Özellikle halkın imanını ilgilendiren müteşabih (yoruma açık) hadisler, uluorta tartışıldığında, samimi Müslümanların kalbinde gereksiz sorgulamalar ve şüpheler meydana getiriyor. Oysa bu meseleler, ancak ehliyetli ilim adamları arasında, ilmî usûl ve edep çerçevesinde ele alınmalıdır. Nitekim Bediüzzaman Said Nursî de bu konuda çok dikkat çekici uyarılarda bulunur. Mektubat adlı eserinin 28. Mektubunda, bu tür meselelerin nasıl ele alınması gerektiğine dair önemli bir örnek sunar.
---
Hz. Musa'nın Hadisi ve Müteşabih Yorum
Meşhur bir hadiste, “Hz. Musa, Azrail’in gözüne tokat attı, gözünü çıkardı” denilir. Bu ifade, zahiren bakıldığında akıl ve mantıkla çelişiyormuş gibi görünebilir. Ancak Bediüzzaman, bu hadisi yalnız literal anlamıyla değerlendirmememiz gerektiğini, derin bir temsilî anlam taşıdığını ifade eder.
Hadisteki tokat, cismanî değil, ruhanî bir tepkidir. Hz. Musa, Azrail’i tanımadığı için gayr-ı resmî bir şekilde gelen bu misafire karşı sert davranmıştır. Yani mesele zahiriyle değil, manasıyla değerlendirilmelidir.

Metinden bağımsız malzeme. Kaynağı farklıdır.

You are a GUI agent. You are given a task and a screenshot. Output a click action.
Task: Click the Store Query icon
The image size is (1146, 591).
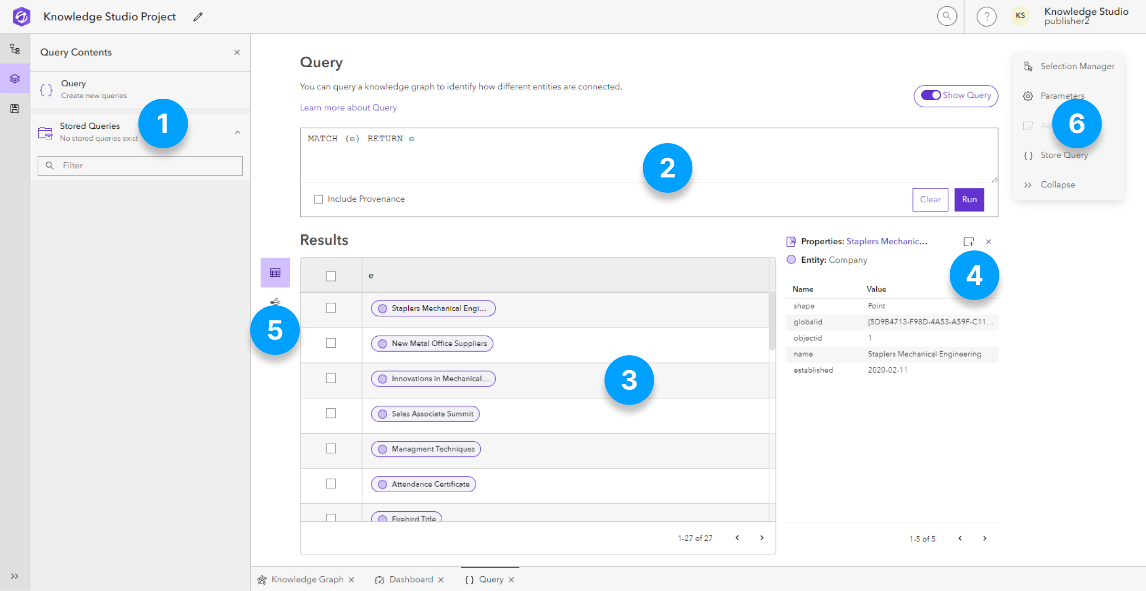click(x=1028, y=155)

Ayrıca burada Azrail’in “gözü”nden söz edilmesi de bir temsildir. Bu, onun beşerî surette göründüğünü veya bir mânâyı temsil ettiğini gösterir. Çünkü melekler gibi nuranî varlıklar için göz gibi cismanî organlar söz konusu olamaz. Bu yorum tarzı, sadece bu hadis için değil, diğer benzer rivayetler için de geçerlidir.
---
İlmî Meseleler Avamın Önünde Tartışılmaz
Bediüzzaman’ın en çarpıcı uyarılarından biri de şudur: “Avam-ı müslimîn huzurunda bir hadisi münakaşa suretinde zayıf göstermek, hadise değil dine zarar verir.” Çünkü halk, ilmî süzgeçlerden geçmeden yapılan bu tartışmalarda zahire bakar, derinliği kavrayamaz. Neticede ya hadisi inkâr eder ya da dine karşı bir soğukluk hisseder. Bu da imanî zafiyete yol açar.
Dolayısıyla hadislerin değerini ve mesajını anlamak için gerekli bilgiye sahip olmayan kişilerin, onları aleni şekilde tartışmaları sakıncalıdır. İlim ehli arasında müzakere olabilir; fakat bu müzakerelerin kamuya açık ve iddiasız bir üslupta olması gerekir.
---
Bazı Hadislerdeki Temsîlî Anlatımlar
Kur’ân’da olduğu gibi hadislerde de mecaz, teşbih ve temsîl kullanılır. Örneğin:
“Allah Âdem’i kendi sûretinde yarattı” hadisi, Allah’ın insana benzediği anlamına gelmez. Burada anlatılmak istenen, insandaki bazı özelliklerin Allah’ın sıfatlarını yansıtmasıdır. Ancak bu benzerlik sadece isimdedir, mahiyet yönüyle tamamen farklıdır.
“Kıyamet günü Allah ayak basar” şeklindeki ifadeler, mecazîdir. Allah’ın kudretiyle cehennemin dolması gibi manalar taşır.
“Kalpler Rahmân’ın iki parmağı arasındadır” ifadesi de insan kalbinin Allah’ın tasarrufunda olduğunu mecazî bir dille anlatır.
Bu örnekler, müteşabih hadislerin şekliyle değil, maksadıyla anlaşılması gerektiğini gösterir. Zira bu metinlerde geçen ifadeler, temsilîdir; teşbih ve mecaz sanatları içerir.
---
Netice Yerine
Dinî meselelerde derinlik, ihtiyat ve usûl bilgisi şarttır. Müteşabih hadisleri anlamak, onları anlamlandırmaya çalışmak herkesin harcı değildir. Bu tür rivayetlerin halk arasında münakaşaya açılması, imanî yapının sarsılmasına zemin hazırlar.
Bediüzzaman'ın ifadesiyle, ilim ehli bu hadisleri hikmetle açıklamalı; halkı ise şüpheye değil, teslimiyete yönlendirmelidir.
Unutmayalım: Dini meselelerde maksada, hikmete ve manaya bakılır; lafza ve şekle takılıp kalınmaz.